Stochastic block hypergraph model

Phys Rev E. 2024 Sep;110(3-1):034312. doi: 10.1103/PhysRevE.110.034312.

Abstract

The stochastic block model is widely used to generate graphs with a community structure, but no simple alternative currently exists for hypergraphs, in which more than two nodes can be connected together through a hyperedge. We discuss here such a hypergraph generalization, based on the clustering connection probability P_{ij} between nodes of communities i and j, and that uses an explicit and modulable hyperedge formation process. We focus on the standard case where P_{ij}=pδ_{ij}+q(1-δ_{ij}) when 0≤q≤p (δ_{ij} is the Kronecker symbol). We propose a simple model that satisfies three criteria: it should be as simple as possible, when p=q the model should be equivalent to the standard hypergraph random model, and it should use an explicit and modulable hyperedge formation process so that the model is intuitive and can easily express different real-world formation processes. We first show that for such a model the degree distribution and hyperedge size distribution can be approximated by binomial distributions with effective parameters that depend on the number of communities and q/p.

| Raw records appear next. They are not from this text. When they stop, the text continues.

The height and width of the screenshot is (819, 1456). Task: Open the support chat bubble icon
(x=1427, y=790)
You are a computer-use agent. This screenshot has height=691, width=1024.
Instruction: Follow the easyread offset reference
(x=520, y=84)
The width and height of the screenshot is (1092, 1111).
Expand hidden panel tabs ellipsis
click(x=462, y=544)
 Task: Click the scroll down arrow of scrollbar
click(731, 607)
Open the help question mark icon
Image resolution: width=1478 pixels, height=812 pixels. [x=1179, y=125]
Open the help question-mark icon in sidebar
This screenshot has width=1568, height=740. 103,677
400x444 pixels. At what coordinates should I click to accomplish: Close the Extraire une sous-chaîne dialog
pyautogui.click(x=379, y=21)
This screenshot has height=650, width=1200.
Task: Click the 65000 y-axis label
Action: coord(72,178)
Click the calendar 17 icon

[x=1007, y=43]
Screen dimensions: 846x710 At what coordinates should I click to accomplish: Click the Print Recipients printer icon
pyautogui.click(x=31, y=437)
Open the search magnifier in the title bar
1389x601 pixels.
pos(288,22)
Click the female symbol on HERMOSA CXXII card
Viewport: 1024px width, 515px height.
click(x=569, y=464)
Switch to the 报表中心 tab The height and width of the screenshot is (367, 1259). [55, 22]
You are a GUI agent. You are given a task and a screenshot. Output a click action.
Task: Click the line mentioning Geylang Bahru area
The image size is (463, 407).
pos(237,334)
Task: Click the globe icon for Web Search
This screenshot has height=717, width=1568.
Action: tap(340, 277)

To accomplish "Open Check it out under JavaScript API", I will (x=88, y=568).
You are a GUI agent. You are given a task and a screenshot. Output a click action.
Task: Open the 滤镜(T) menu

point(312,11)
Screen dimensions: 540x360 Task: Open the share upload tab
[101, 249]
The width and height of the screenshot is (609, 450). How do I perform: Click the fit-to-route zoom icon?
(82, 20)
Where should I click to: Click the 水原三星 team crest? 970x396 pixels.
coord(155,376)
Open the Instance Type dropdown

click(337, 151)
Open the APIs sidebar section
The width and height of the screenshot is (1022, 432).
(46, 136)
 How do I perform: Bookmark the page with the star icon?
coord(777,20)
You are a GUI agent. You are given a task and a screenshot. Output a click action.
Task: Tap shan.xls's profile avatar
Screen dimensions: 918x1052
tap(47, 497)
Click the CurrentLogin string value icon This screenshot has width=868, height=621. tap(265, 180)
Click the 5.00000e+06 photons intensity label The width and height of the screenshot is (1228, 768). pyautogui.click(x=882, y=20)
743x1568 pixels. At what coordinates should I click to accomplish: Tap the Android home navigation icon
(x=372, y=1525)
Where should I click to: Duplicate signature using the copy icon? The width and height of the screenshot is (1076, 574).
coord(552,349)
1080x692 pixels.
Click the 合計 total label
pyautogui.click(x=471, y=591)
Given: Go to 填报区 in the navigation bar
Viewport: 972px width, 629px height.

Also, the composition of hyperedges goes for q=0 from 'pure' hyperedges (comprising nodes belonging to the same community) to 'mixed' hyperedges that comprise nodes from different communities for q=p. We test various formation processes and our results suggest that when they depend on the composition of the hyperedge, they tend to favor the dominant community and lead to hyperedges with a smaller diversity. In contrast, for formation processes that are independent from the hyperedge structure, we obtain hyperedges comprising a larger diversity of communities. The advantages of the model proposed here are its simplicity and flexibility that make it a good candidate for testing community-related problems, such as their detection, impact on various dynamics, and visualization.